+++ Given records +++
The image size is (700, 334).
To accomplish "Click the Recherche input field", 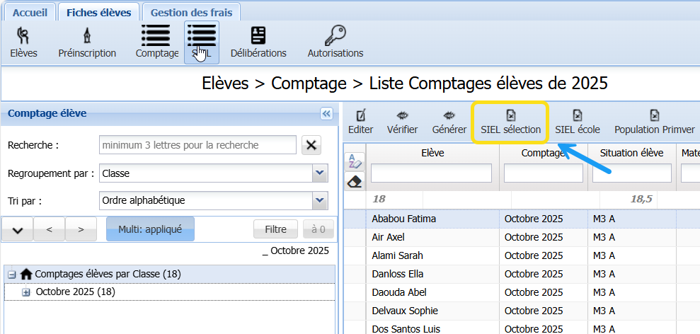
+++
+++ Given records +++
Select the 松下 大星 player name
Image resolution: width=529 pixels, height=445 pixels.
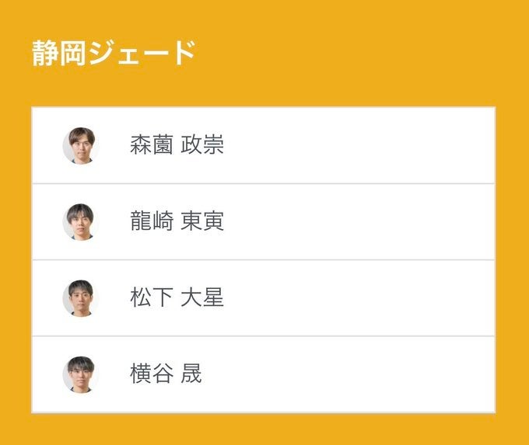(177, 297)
+++
What is needed> Repeat only the stretch of data above that runs from the line with "The image size is (700, 334)." to the line with "the Recherche input". Keep both end lines; exclude pictures.

Written answer>
The image size is (700, 334).
To accomplish "Click the Recherche input field", 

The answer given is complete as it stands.